Seton Hall already knew him, but the run was what sealed his elevation to this new position. His ability as a coach, leading a group of players no one expected to go toe-to-toe with some of the highest-rated prospects in the nation – taking down perennial powers Kentucky and Purdue, eventually losing to the tournament’s runner-up in North Carolina, was on display in one of the country’s most-watched sporting events.

“I just have a lot of respect for his career,” Hurley said. “I mean, he starts out his career as an assistant coach at a public high school, Bloomfield Tech, and just has worked his tail off and had to earn every opportunity in coaching to the point where now he’s the head coach of his alma mater in the Big East.”

“I’m hungry now”

Holloway wasn’t the only Peacock advancing to a higher level. Eight different players from the Elite 8 roster entered the transfer portal soon after learning Holloway would no longer be their coach. KC Ndefo, however, tagged along with Holloway to Seton Hall.

Ndefo, a 6-foot-7, played four seasons at Saint Peter’s and made a name for himself during the tournament, including posting10 points, seven rebounds, three assists, three steals and six blocks in the Elite Eight loss to North Carolina.

The Pirates earned an at-large bid into the NCAA tournament as a No. 8 seed last year with a 21-11 record, 11-8 in the Big East but, like UConn, didn’t make it past the first round.

Holloway received commitments from five other players in the transfer portal: Tray Jackson (Missouri), Al-Amir Dawes (Clemson), Dre Davis (Louisville), Femi Odukale (Pittsburgh) and Abdou Ndiaye (Illinois State). The Pirates also added a trio of three-star true freshmen: Jaquan Sanders, Tae Davis and Jaquan Harris. The roster has six guards, six forwards and one combo – just the way Holloway likes it.

“When you get the opportunity to play in the NCAA Tournament and make the run that we made into the Elite Eight, to me, I’m hungry now,” he said. “Now I want the Final Four, I want the national championship. That’s the goal. The goal is to keep building.”

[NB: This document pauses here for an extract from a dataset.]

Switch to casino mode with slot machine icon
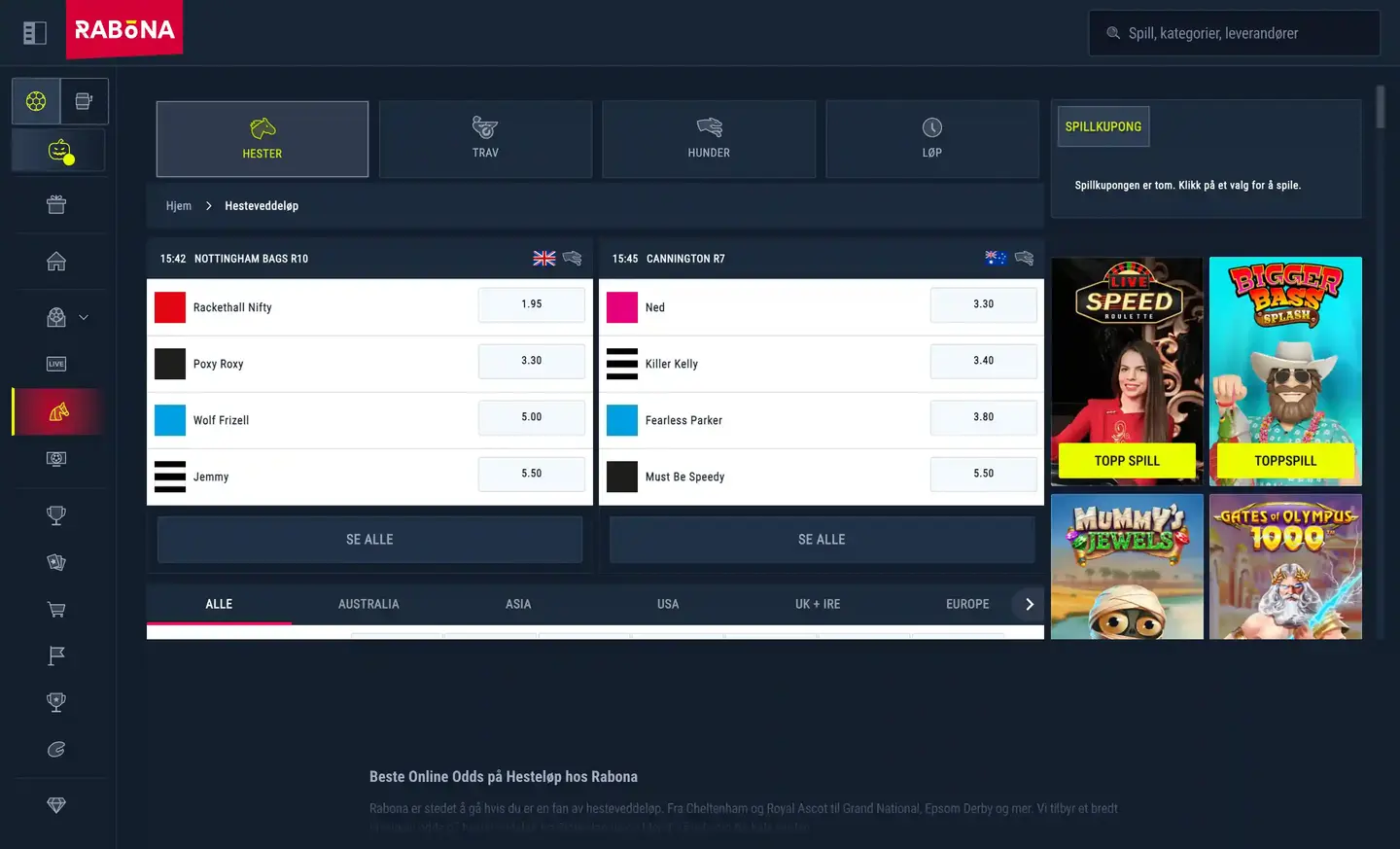This screenshot has width=1400, height=849. click(x=85, y=101)
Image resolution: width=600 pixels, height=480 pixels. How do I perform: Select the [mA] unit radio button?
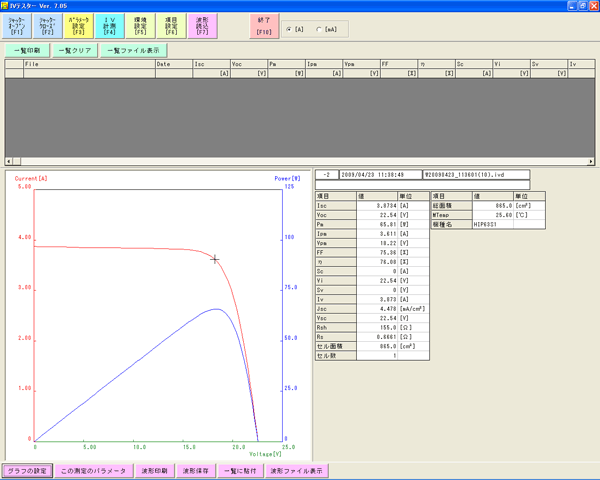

Seton Hall, led by point guard Kadary Richmond, who transferred from Syracuse before last season, was seventh in the Big East preseason coaches’ poll. Richmond, who averaged 8.8 points, 4.1 assists, 3.6 rebounds and 1.7 steals in 25.9 minutes per game last season, was an all-Big East second-team pick.

Seton Hall hosts St. Peter’s at noon on Nov. 12 at the Prudential Center – a game with less significance because of the changeover, but a meaningful one nonetheless.

With a new beginning at a place with loads of personal history, Holloway hopes to work the same magic 30 minutes west.

“I love his old school values as a coach,” Hurley said. “He’s got an incredibly high standard. I coach the same way. I think we mirror a lot of the way we go about our job. We’re old school, we set high standards for how we’re going to practice and how our guys are going to carry themselves on and off the court. We’re not the easiest people to play for, but I think we make our players better and we build character and we win a lot of games.”